▶ [SOURCE MATERIAL]:
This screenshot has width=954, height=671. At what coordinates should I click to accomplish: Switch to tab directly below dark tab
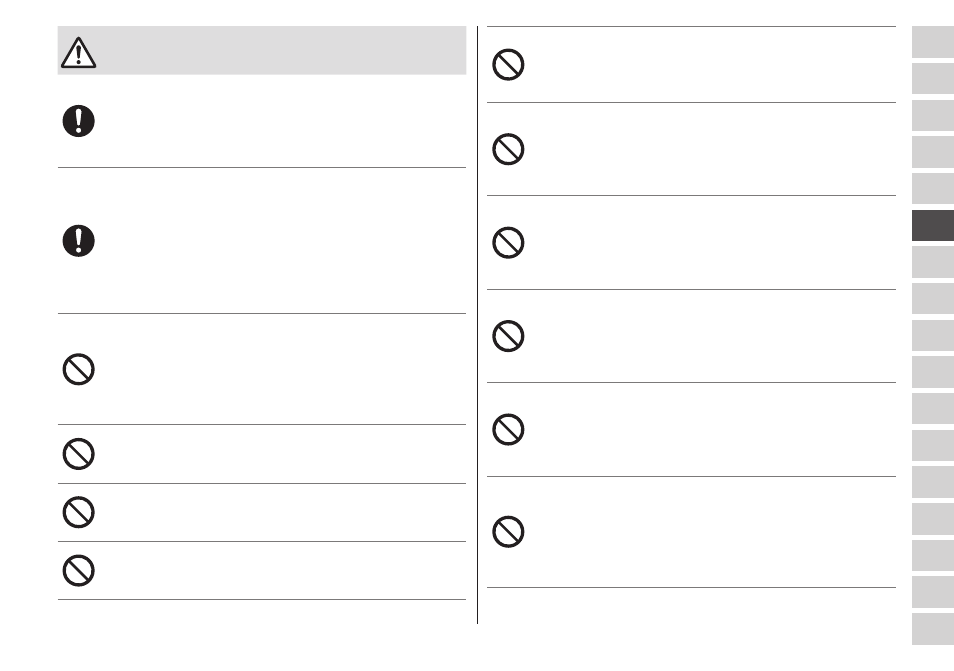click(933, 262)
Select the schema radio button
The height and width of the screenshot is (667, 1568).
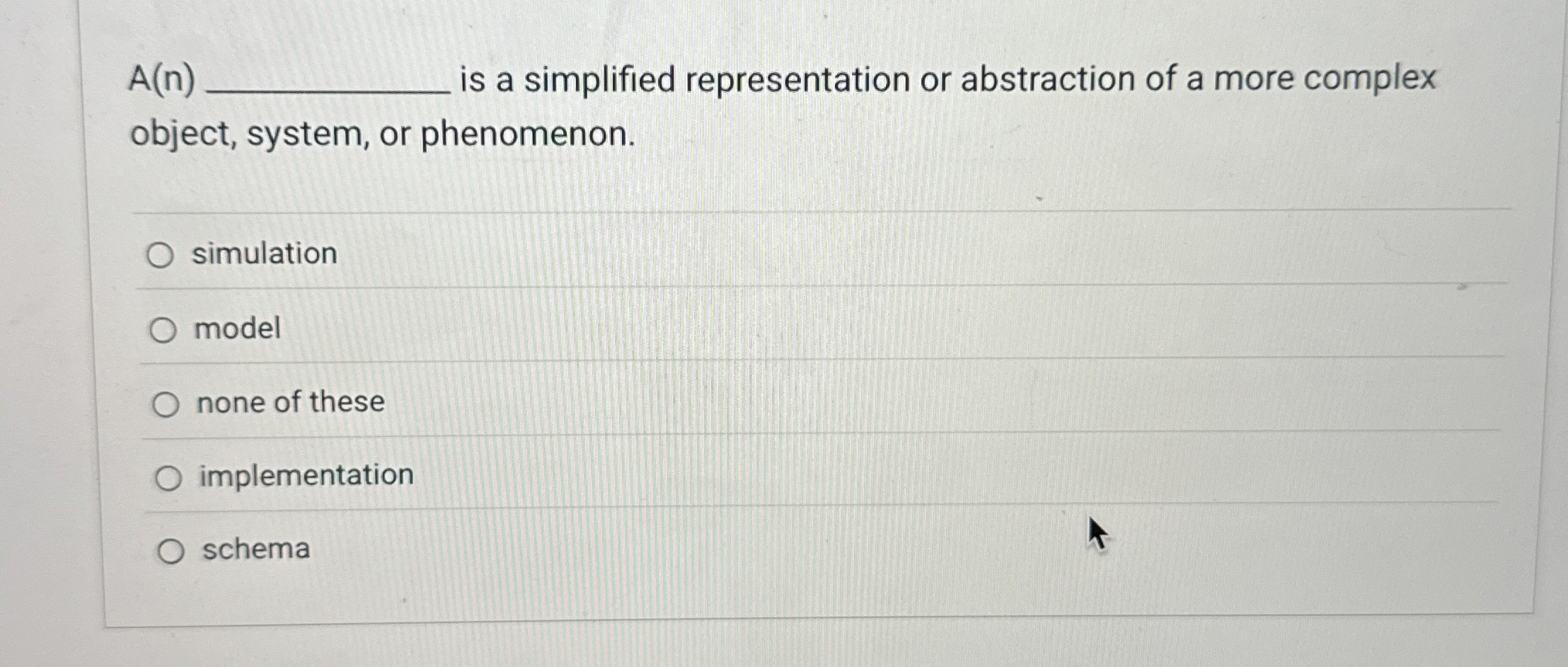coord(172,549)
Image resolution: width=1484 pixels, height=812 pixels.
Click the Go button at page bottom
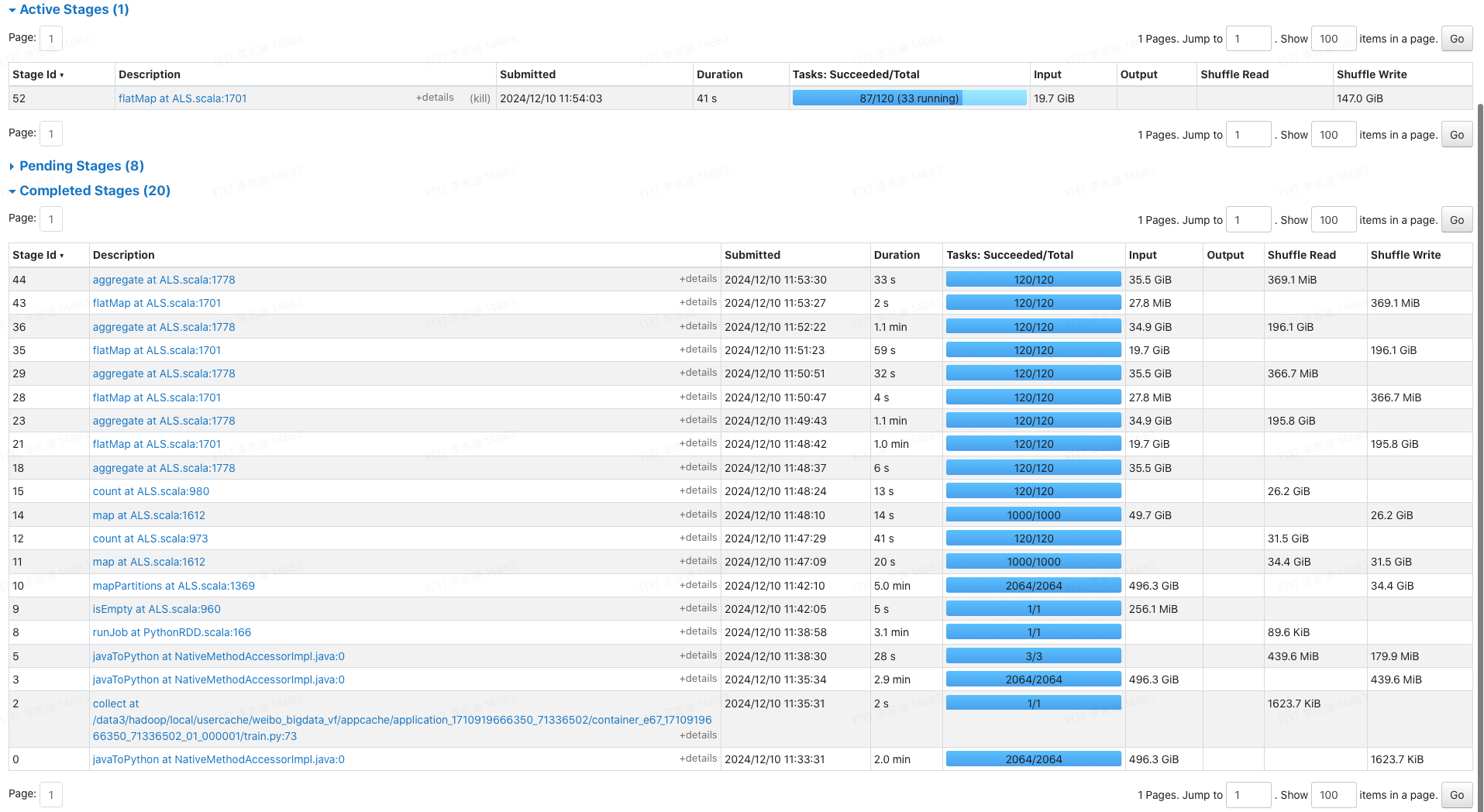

▶ [WHAT IS BEING ASKED]: Anywhere the listing shows the word "button", copy the full line.

▶ [OUTPUT OF THE TASK]:
Select the schema radio button
Click the Go button at page bottom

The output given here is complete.